FİZİK BEDEN VE ENERJİ BEDEN
Sovyetler'de, beden dışı seyahat yapabilen yogiler üzerinde çalışmalar yapılmaktadır.
İnsanlar, kriz, koma veya trans halinde bulundukları zaman, anesteztik tesir altında enerji
bedeni kendiliğinden dışarı atabilirler. California Üniversitesinden Dr. Charles Tart ve
Arkansas ESP Kurumu Direktörü Harald Sherman Astral seyahat mevzuunda çalışıyorlar.

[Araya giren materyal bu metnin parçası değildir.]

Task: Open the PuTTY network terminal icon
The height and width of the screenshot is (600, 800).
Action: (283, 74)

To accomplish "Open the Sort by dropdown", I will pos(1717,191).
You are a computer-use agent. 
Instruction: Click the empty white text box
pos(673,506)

Tehlikeli ameliyatlarda, donma gibi ölüm başlangıcı durumlarında da bu çeşit infisallere
(ayrılmalara) rastlanıyor. "Le Monde Et La Vie" dergisinin Mart 1963 sayısında, buna dair
bir vak'a anlatılır: İngiliz protestan rahibi L. J. Betrand, İsviçre'ye yüksek dağları gezmek
isteyen bir çocuk grubunu götürmüştü. Lucerne civarında, saat ikide dağa tırmanmaya
başladılar. Kayalıkları tırmandıktan sonra, "Buzullar" mıntıkasına vardıklarında rahip
kendini yorgun hissetti. Çocukları rehbere emanet etti ve onlara takip edecekleri yolu tarif
ederek başka bir yere ayrılmamalarını tembih etti.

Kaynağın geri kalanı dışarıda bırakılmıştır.